The Humanity of Scripture

Andrew Jukes begins his little book “The Restitution of All Things” (1867) with a refreshingly honest look at the nature of Biblical contradiction. Obviously, the Biblical text which tells of the many who are eternally lost seem to contradict those texts which speak of the reconciliation of all. So prior to embarking on his own explanation of this riddle, he offers his view of the nature of Scripture.

He begins with Christ, who is the primary revelation of God. The nature of Christ, he argues, is not (in principle) any different from all other revelations of God, in that “the divine is revealed under a veil, and that veil a creature-form.” God is both hidden and revealed at the same time - in Jesus first, but similarly also in Scripture, Nature and Providence. These four revelations of God, he asserts, all contain apparent contradictions because they are both natural and super-natural, human and divine - God hidden in the humble.

Jukes maintains a high view of Scripture, ridiculing those who would pick apart Scripture to prove its human origin. Of course it’s human! He compares all such efforts to picking away at the flesh of Jesus (even to the point of killing him) just to prove He was human.

He writes about Scripture “…it has humbled itself so to come for us, out of the heart of prophets and apostles; in its human form, like Christ’s flesh, subject to all those infirmities and limitations which Christ’s flesh was subject to - thoroughly human as He was; yet in spirit, like Him, thoroughly divine, and full of the unfathomed depths of God’s almighty love and wisdom.”

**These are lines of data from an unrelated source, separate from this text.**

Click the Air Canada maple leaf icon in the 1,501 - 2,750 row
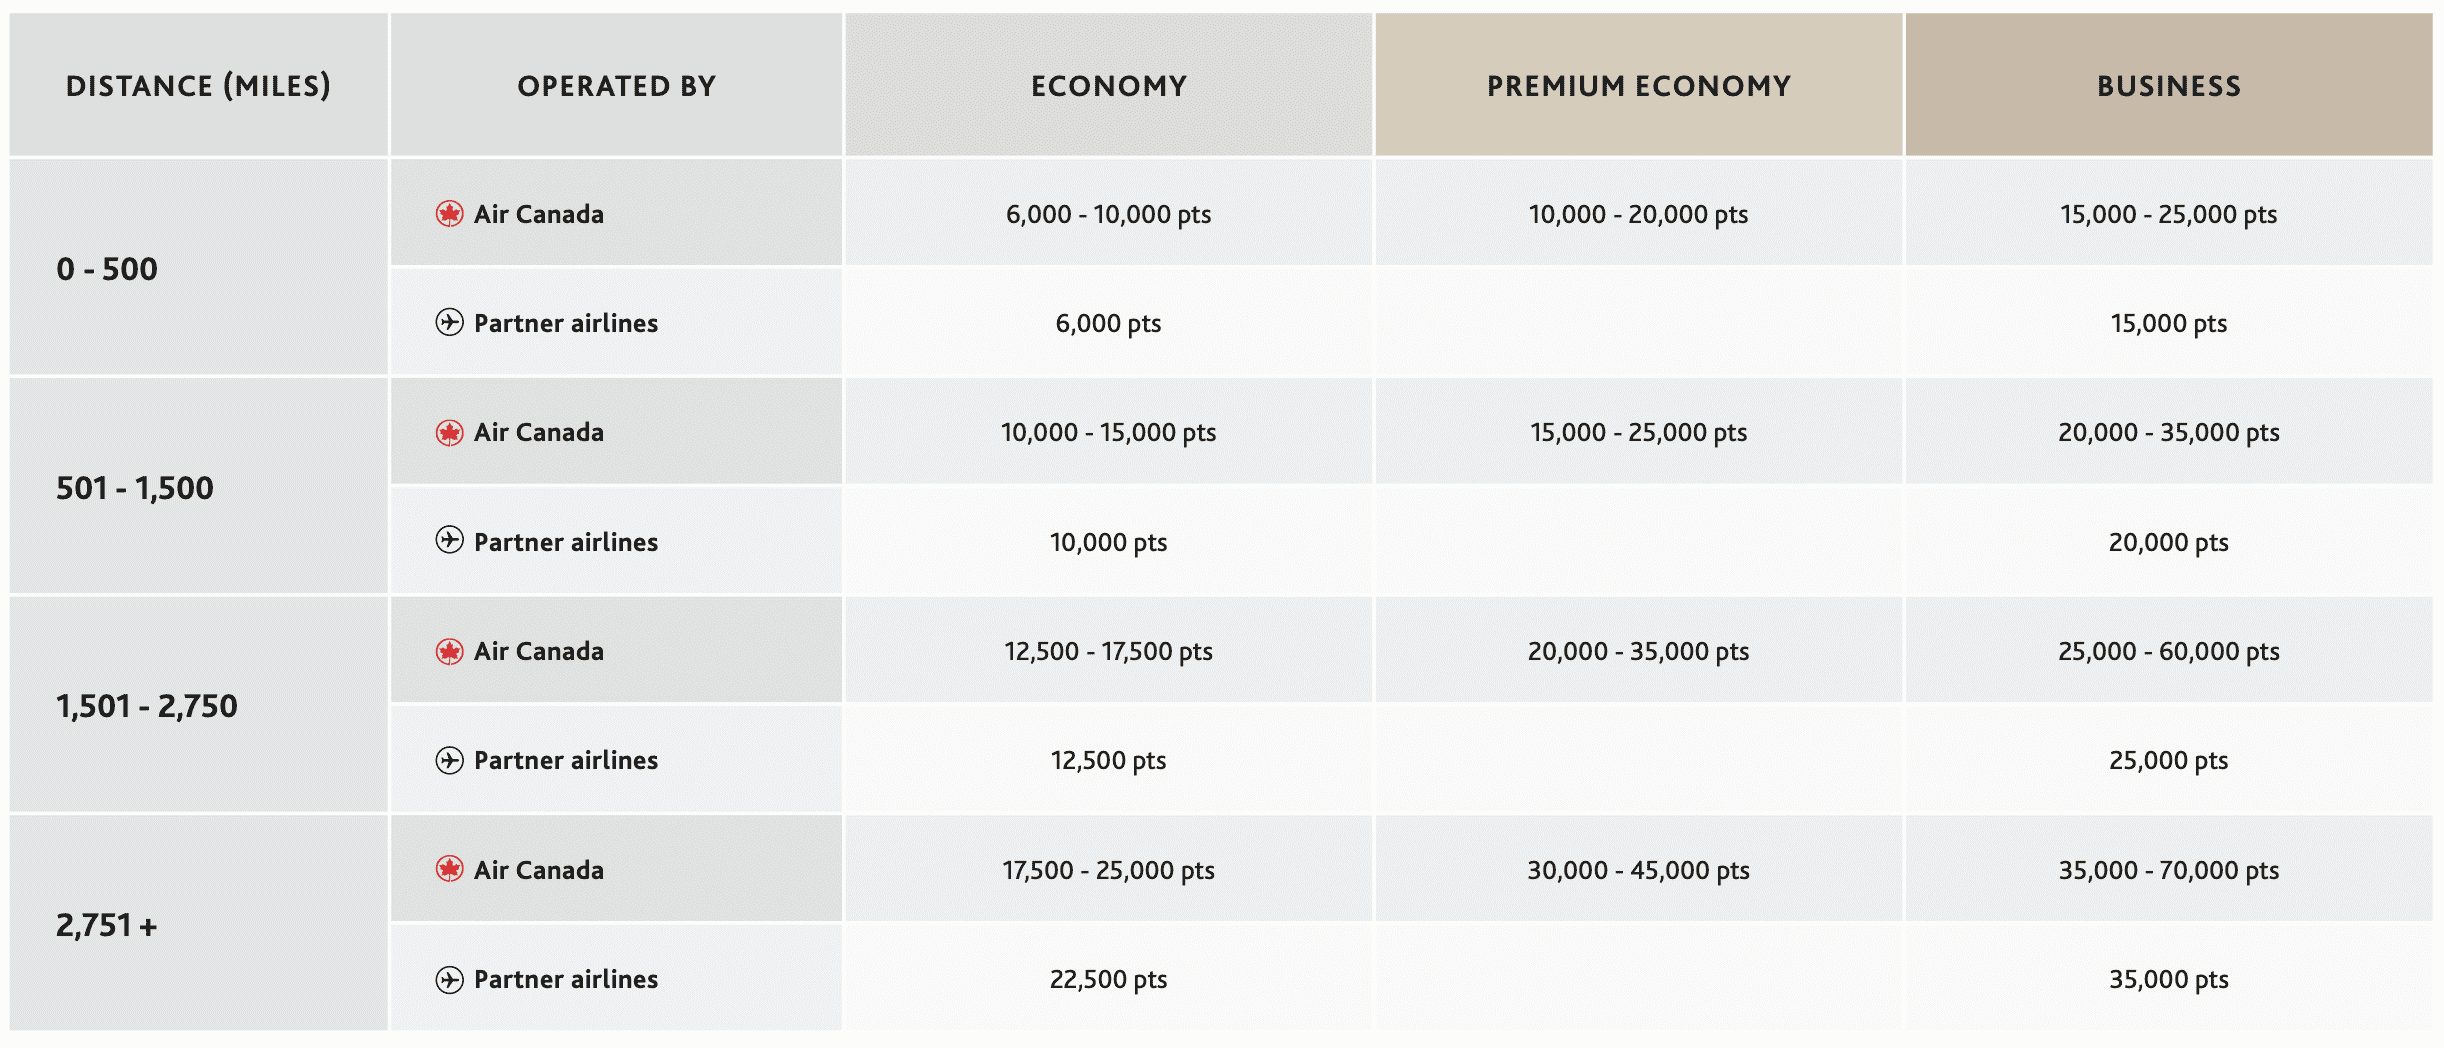This screenshot has width=2444, height=1048. pyautogui.click(x=449, y=652)
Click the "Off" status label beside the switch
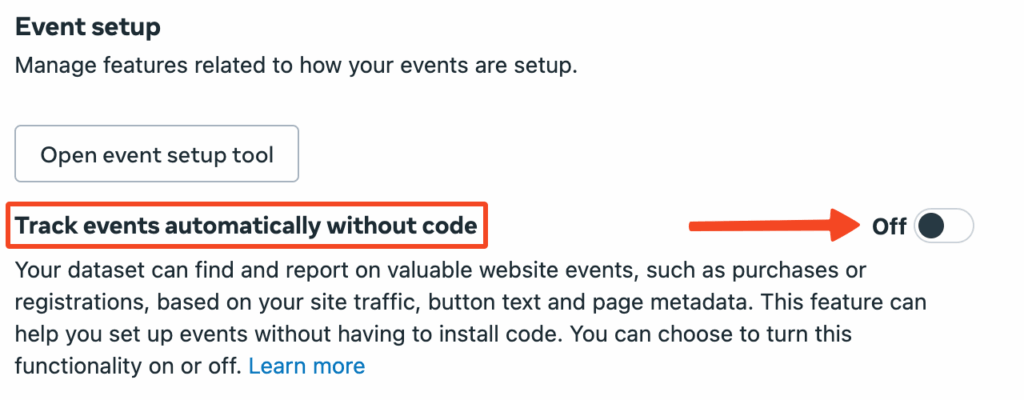1024x400 pixels. coord(889,226)
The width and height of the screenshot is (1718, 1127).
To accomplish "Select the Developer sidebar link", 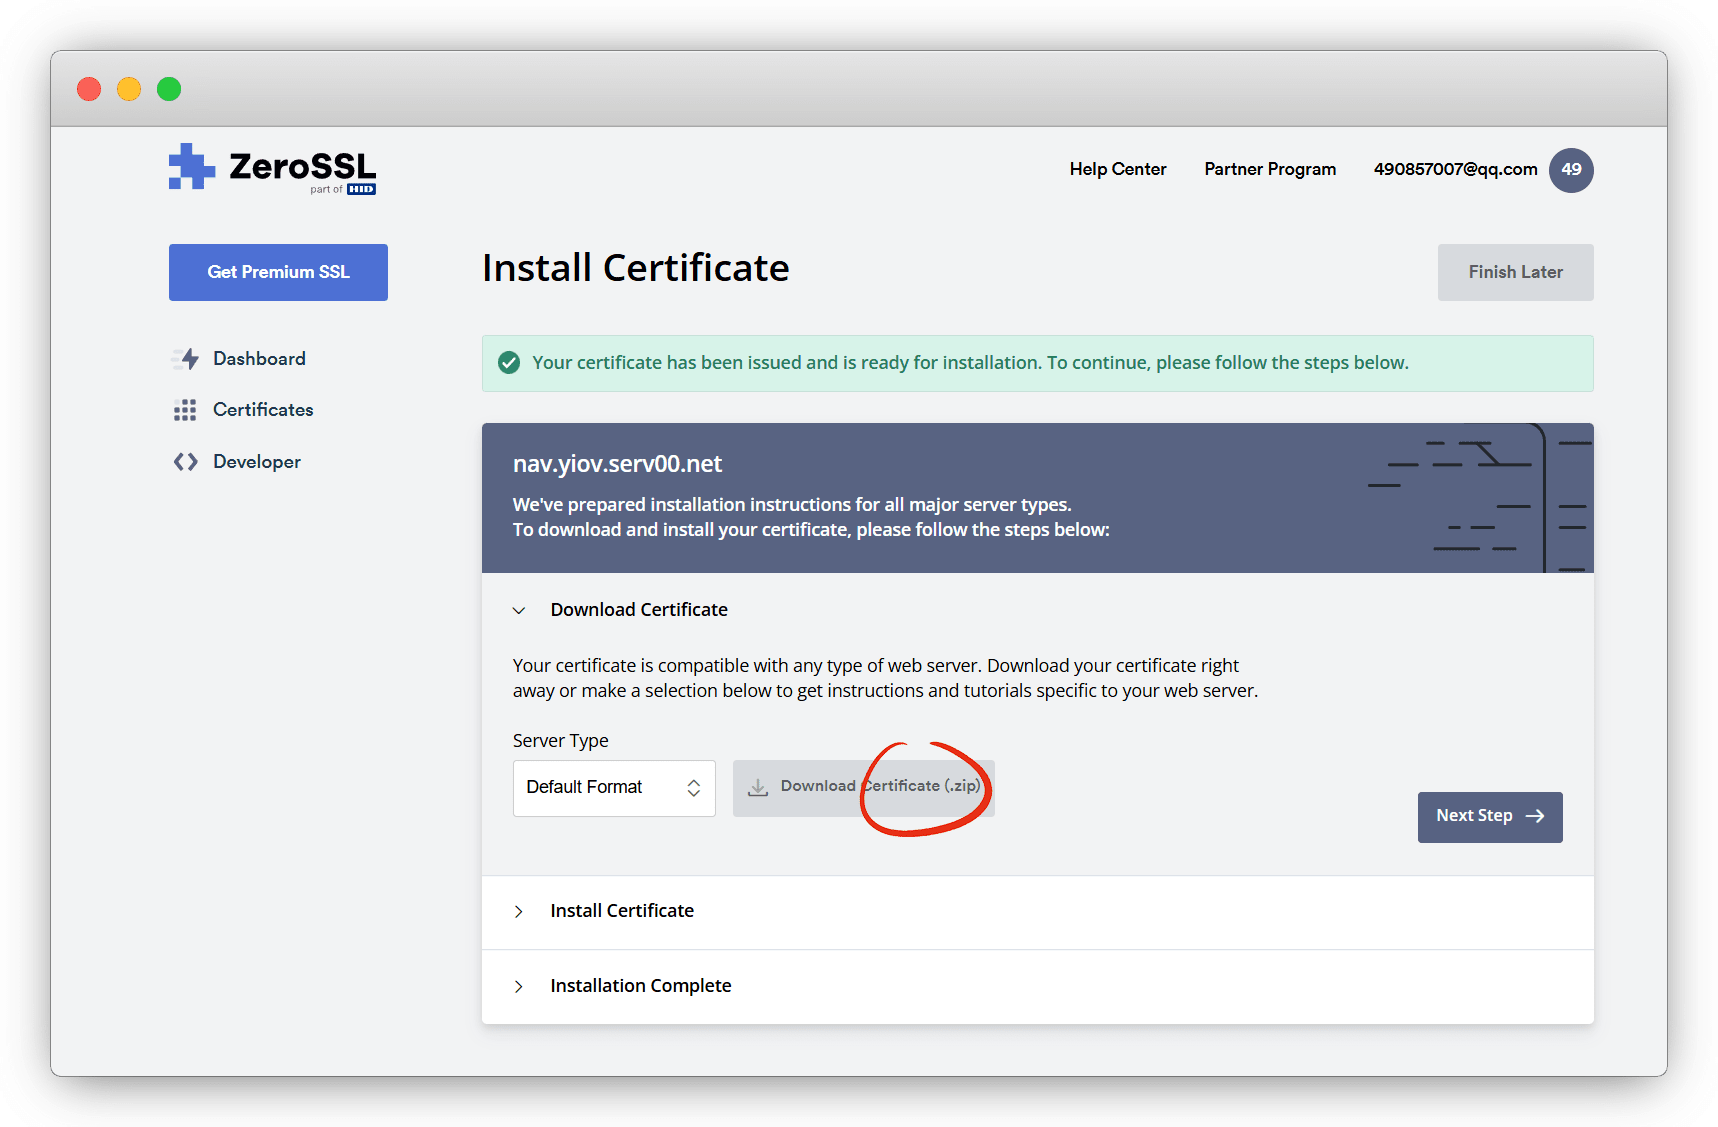I will click(256, 462).
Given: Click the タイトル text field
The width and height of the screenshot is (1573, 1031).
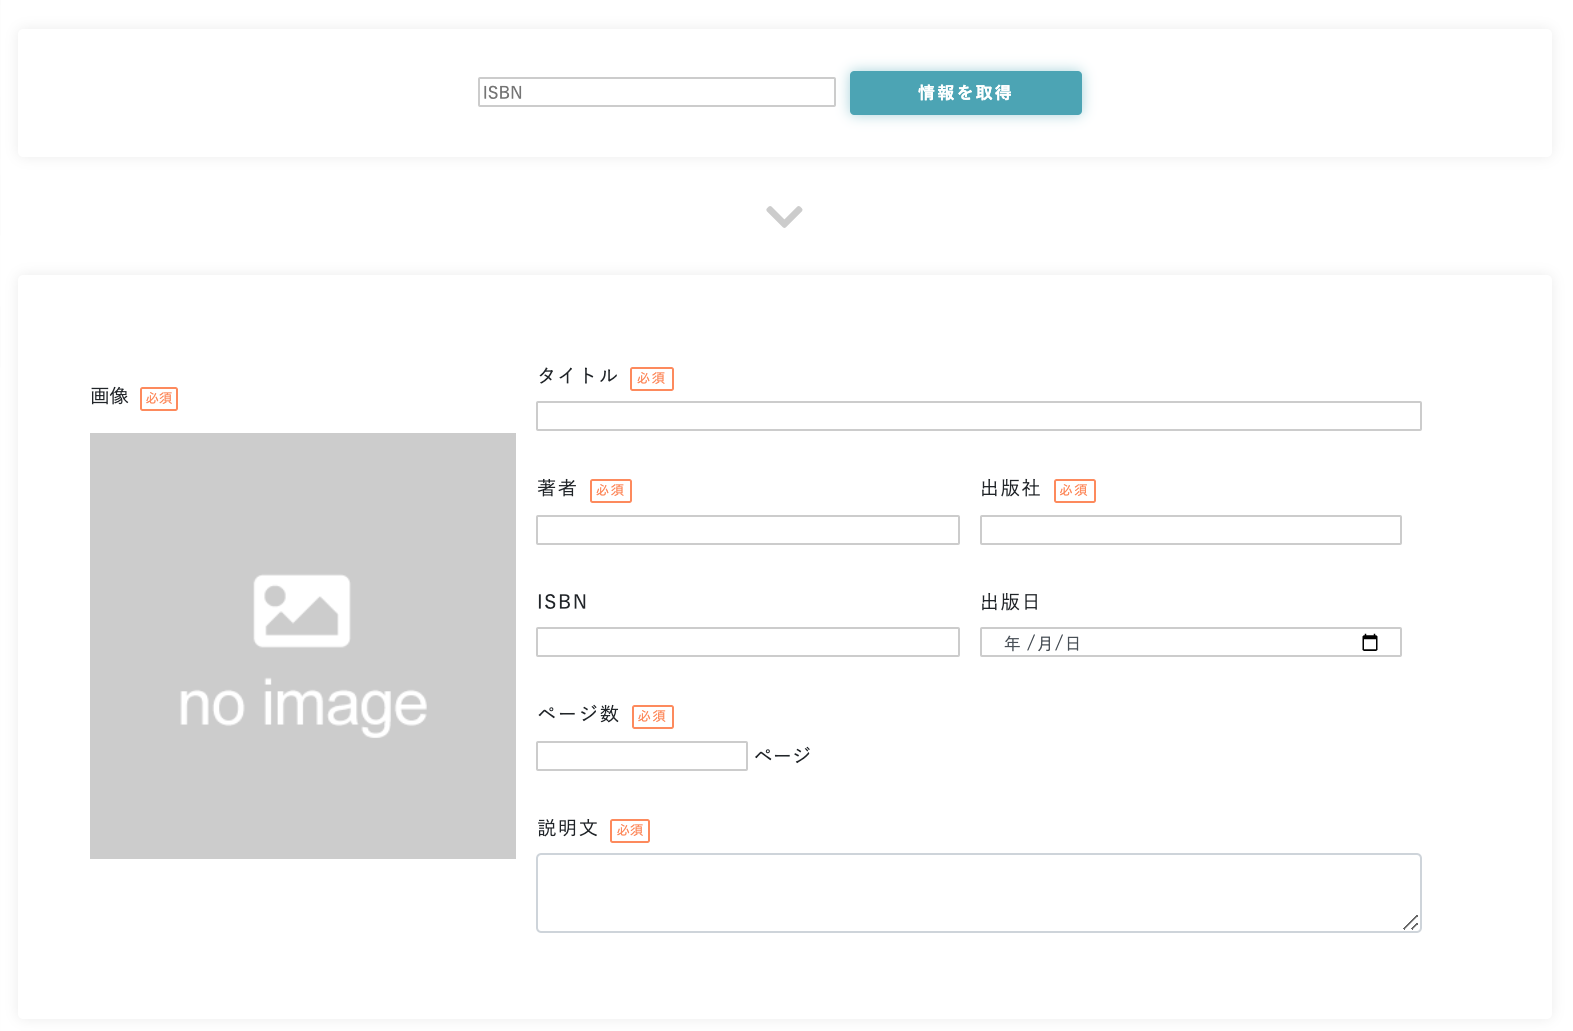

When I am confronted with Biblical contradiction, the human side of Scripture, my first instinct is to run away, to deny, to reject or to attack. These riddles make me angry, doubtful, anxious, and fearful. Why couldn't God have been more clear and logical? What is the point of presenting us with such difficulty?

Jukes reminds me that the human and contradictory Jesus, the perfect (yet veiled) revelation of God, had a similar effect on people. And people asked the same kinds of questions.

Jesus was not what we expected of a Messiah.

And Scripture is not what we expect of a divine message.